### Required action 1
Answer these questions using the metallic crystal structures text:
(a) Into which three crystal structures do about 90% of elemental metals crystallize upon solidification?
(b) What experimental method can determine the distance between atoms in crystal structures?
(c) What is the interatomic distance between two neighboring aluminum atoms in pure aluminum at 20°C?
### Required action 2
Using the metallic crystal structures text, explain why most metals crystallize in dense-packed structures.
### Required action 3
Return the part of the metallic crystal structures text that opens with the words containing "The distance between" and closes with "below in Figure.".

═════ Selected text ═════

Most elemental metals about 90% crystallize upon solidification into three densely packed crystal structures. Those are body-centered cubic (BCC), face-centered cubic (FCC), and hexagonal close-packed (HCP). Let us discuss these Principal Metallic Crystal Structures in detail.

**Important Definitions**

👉 **Crystal:** is a solid composed of atoms, ions, or molecules arranged in a pattern that is repetitive in three dimensions.

👉 **Crystal Lattice/space Lattice:** is an atomic arrangement of the constituent atoms or ions or molecules to the points of intersection of a network of lines in three dimensions space.

👉 **Unit Cell:** is the smallest replicating portion of a crystal lattice

👉 **Crystal Structure:** the particular repeating arrangement of atoms throughout a crystal. A unit cell is a building block of the Crystal structure. The crystal structure is made of atoms. A crystal lattice is made of points.

## Principal Metallic Crystal Structures

The HCP structure is a denser modification of the simple hexagonal crystal structure. Most metals crystallize in these dense-packed structures because energy is released as the atoms come closer together and bond more tightly with each other. Thus, the densely packed structures are in lower and more stable energy arrangements.

The extremely small size of the unit cells of crystalline metals that are shown below should be emphasized.

The cube side of the unit cell of body-centered cubic iron, for example, room temperature is equal to 0.287 × 10−^{9} m, or 0.287 nanometers (nm).

Therefore, if unit cells of pure iron are lined up side by side, in 1 mm there will be

1 mm × 1 unit cell / (0.287 nm × 10^{−6 }mm/nm = 3.48 × 10^{6} unit cells!

Let us now examine in detail the arrangement of the atoms in the three principal crystal structure unit cells. Although an approximation, we shall consider atoms in these crystal structures to be hard spheres.

The distance between the atoms (interatomic distance) in crystal structures can be determined experimentally by X-ray diffraction analysis.

For example, the interatomic distance between two neighboring aluminum atoms in a piece of pure aluminum at 20°C is 0.286 nm.

The radius of the aluminum atom in the aluminum metal is assumed to be half the interatomic distance

of 0.143 nm. The atomic radii of selected metals are listed in Tables respectively for the BCC, FCC, and HCP.

## 1. Body-Centered Cubic (BCC) Crystal Structure

First, consider the atomic-site unit cell for the BCC crystal structure shown below in Figure.

═════ Data extracts ═════

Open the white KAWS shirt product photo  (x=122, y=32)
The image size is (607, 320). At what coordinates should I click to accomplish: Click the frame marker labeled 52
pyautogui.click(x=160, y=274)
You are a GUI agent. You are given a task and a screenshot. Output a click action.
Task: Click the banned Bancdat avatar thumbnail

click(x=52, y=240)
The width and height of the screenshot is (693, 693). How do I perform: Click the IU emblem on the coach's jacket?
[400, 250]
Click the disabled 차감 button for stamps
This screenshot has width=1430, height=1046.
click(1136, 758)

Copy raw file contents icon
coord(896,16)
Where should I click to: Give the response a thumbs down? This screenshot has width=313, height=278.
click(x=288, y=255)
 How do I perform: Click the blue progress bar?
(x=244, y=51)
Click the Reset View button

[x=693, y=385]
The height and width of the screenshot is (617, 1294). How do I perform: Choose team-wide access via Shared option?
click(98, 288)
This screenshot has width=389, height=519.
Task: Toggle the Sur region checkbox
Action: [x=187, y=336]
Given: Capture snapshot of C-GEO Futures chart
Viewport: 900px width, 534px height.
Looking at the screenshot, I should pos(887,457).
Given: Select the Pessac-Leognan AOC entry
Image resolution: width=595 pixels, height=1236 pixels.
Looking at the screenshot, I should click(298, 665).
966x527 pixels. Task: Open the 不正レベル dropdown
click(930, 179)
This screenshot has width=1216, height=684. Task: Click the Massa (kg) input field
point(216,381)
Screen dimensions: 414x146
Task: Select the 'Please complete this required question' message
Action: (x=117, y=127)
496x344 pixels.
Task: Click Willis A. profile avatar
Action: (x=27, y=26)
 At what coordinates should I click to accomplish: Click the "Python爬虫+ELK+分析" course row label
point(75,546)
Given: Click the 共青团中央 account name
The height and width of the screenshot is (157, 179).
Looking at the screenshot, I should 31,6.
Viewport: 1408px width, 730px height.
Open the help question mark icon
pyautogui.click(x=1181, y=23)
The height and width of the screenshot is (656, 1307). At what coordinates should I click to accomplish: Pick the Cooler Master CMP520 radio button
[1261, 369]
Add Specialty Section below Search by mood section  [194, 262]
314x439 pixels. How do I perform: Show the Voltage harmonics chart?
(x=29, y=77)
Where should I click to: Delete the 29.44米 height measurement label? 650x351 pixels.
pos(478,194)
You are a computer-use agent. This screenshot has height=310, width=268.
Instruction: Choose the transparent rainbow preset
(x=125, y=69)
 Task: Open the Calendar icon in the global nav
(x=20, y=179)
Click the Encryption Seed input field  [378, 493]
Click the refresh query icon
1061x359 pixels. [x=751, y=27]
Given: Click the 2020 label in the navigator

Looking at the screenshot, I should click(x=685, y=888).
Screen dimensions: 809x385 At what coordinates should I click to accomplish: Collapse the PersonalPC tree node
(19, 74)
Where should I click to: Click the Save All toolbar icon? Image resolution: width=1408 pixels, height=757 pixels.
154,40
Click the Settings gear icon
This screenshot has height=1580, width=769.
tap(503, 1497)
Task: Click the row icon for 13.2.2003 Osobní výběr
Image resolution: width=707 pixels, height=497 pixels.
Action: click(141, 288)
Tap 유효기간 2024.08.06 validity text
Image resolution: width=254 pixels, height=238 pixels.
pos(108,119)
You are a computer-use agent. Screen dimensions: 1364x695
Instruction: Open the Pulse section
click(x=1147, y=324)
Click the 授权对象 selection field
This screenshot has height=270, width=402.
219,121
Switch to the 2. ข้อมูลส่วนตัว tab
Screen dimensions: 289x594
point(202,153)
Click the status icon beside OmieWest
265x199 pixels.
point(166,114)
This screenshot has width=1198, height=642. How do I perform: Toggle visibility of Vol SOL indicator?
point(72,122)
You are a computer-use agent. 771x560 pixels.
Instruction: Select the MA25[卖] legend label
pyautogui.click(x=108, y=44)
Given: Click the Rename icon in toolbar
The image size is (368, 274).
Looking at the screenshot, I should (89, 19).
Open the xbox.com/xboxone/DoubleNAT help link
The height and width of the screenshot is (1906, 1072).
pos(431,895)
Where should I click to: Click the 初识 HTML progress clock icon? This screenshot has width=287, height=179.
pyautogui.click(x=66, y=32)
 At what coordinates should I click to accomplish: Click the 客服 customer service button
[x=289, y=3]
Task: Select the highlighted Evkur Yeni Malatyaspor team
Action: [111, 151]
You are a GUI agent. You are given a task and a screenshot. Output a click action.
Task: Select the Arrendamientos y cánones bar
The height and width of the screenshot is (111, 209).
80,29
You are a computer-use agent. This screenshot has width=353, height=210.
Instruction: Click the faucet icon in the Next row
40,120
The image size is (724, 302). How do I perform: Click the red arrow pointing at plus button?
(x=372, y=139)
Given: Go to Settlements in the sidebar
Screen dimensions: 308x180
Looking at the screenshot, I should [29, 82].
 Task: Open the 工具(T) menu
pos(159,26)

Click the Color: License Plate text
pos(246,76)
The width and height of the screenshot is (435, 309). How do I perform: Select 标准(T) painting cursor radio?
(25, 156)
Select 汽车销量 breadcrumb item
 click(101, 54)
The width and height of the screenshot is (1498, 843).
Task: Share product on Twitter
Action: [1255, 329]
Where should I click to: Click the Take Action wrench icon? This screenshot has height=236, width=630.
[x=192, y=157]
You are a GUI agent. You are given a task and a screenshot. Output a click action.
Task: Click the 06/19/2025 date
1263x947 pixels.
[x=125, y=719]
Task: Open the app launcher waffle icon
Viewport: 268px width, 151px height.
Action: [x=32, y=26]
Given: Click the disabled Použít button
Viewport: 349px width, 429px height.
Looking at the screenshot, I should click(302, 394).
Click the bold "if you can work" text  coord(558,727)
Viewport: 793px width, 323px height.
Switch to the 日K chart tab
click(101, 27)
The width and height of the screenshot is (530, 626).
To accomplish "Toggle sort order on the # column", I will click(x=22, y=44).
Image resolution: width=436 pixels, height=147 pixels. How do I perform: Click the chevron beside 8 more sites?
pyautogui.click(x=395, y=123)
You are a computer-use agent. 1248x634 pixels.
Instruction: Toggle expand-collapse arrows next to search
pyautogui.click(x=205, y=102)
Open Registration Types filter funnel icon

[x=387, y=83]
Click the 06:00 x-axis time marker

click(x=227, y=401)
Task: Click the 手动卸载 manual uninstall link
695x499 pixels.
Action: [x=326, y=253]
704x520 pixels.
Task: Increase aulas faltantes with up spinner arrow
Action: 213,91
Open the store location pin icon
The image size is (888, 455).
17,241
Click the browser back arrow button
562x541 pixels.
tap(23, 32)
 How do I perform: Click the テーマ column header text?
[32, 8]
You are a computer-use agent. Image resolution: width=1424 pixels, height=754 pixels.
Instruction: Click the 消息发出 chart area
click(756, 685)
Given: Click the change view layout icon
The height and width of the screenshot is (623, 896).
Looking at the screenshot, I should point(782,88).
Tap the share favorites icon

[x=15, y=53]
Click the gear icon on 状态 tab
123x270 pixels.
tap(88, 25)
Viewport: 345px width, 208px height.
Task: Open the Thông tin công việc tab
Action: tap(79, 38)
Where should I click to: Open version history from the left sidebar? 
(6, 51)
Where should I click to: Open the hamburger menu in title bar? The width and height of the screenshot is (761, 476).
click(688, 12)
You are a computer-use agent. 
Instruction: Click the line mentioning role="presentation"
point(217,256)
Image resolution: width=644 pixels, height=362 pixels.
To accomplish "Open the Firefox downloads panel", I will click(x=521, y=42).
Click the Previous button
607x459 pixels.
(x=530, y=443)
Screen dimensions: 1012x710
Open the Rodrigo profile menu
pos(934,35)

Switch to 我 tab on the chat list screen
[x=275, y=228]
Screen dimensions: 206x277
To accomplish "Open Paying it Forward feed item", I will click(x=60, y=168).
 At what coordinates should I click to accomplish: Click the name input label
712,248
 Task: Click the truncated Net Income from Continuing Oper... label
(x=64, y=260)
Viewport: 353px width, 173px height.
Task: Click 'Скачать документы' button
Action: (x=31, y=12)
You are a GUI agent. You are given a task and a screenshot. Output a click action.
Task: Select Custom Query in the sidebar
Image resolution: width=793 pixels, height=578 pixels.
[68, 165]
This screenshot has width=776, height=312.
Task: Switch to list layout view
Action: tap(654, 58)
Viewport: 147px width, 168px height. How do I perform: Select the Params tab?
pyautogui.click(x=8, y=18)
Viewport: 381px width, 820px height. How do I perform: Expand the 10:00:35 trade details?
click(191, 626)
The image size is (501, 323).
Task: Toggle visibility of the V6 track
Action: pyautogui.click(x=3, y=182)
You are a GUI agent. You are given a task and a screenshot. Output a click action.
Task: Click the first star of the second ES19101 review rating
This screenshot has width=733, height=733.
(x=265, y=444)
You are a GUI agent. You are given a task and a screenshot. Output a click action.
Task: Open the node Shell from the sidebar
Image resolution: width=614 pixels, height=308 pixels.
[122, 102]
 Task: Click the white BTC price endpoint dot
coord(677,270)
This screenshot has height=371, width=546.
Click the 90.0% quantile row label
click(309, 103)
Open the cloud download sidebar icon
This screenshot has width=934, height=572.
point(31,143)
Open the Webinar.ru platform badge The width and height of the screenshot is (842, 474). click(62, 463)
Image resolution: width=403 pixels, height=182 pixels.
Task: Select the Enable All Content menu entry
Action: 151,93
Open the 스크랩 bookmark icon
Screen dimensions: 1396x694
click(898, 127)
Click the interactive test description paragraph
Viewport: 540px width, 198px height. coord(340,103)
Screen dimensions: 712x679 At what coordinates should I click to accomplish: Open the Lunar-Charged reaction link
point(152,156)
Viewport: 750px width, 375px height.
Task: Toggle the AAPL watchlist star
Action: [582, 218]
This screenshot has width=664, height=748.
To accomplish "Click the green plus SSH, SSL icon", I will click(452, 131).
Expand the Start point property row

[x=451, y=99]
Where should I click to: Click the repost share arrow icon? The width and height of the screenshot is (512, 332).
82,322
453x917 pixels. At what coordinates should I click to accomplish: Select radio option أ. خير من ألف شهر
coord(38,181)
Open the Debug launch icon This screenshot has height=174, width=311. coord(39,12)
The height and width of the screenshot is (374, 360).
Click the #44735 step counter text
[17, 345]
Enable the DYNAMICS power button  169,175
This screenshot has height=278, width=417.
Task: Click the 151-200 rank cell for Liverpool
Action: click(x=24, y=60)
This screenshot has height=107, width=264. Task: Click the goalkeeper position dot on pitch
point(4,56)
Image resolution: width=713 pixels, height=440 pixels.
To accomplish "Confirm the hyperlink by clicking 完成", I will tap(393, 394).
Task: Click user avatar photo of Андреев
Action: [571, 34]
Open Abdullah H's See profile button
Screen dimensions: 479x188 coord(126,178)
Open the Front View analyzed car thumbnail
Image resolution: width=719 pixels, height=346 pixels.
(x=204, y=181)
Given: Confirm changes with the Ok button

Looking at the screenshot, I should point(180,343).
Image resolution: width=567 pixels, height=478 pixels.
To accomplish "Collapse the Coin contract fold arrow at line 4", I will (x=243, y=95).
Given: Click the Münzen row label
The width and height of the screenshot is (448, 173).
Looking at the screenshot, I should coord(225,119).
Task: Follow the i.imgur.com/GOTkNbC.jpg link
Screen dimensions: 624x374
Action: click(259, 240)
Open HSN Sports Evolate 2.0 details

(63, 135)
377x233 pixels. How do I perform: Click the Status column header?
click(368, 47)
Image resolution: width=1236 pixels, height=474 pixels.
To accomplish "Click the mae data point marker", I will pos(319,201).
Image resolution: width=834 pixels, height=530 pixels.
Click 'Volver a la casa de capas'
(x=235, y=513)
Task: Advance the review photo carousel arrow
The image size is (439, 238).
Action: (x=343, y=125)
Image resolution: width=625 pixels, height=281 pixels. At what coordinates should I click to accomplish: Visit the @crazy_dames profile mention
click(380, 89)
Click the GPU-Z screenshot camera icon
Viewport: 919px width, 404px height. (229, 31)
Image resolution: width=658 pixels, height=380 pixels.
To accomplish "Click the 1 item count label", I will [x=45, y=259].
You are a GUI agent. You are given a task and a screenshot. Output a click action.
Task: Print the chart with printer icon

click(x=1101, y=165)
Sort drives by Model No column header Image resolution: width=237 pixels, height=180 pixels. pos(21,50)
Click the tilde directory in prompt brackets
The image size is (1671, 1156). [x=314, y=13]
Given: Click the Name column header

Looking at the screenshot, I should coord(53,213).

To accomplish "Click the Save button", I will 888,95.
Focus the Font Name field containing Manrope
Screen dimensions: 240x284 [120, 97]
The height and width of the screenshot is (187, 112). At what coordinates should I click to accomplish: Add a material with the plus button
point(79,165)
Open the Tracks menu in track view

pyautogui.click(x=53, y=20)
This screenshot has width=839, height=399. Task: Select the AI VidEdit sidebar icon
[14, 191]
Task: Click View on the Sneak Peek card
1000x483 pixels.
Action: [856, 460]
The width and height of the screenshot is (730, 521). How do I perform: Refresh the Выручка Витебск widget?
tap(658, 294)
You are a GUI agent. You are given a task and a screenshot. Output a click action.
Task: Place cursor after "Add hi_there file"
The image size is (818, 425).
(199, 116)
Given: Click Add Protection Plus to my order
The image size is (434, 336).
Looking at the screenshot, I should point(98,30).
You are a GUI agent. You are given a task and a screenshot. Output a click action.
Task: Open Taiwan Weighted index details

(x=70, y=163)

═════

### Expected answer 1
(a) Body-centered cubic (BCC), face-centered cubic (FCC), and hexagonal close-packed (HCP).
(b) X-ray diffraction analysis.
(c) 0.286 nm.

### Expected answer 2
Energy is released as the atoms come closer together and bond more tightly with each other. As a result, the densely packed structures are in lower and more stable energy arrangements.

### Expected answer 3
The distance between the atoms (interatomic distance) in crystal structures can be determined experimentally by X-ray diffraction analysis.

For example, the interatomic distance between two neighboring aluminum atoms in a piece of pure aluminum at 20°C is 0.286 nm.

The radius of the aluminum atom in the aluminum metal is assumed to be half the interatomic distance

of 0.143 nm. The atomic radii of selected metals are listed in Tables respectively for the BCC, FCC, and HCP.

## 1. Body-Centered Cubic (BCC) Crystal Structure

First, consider the atomic-site unit cell for the BCC crystal structure shown below in Figure.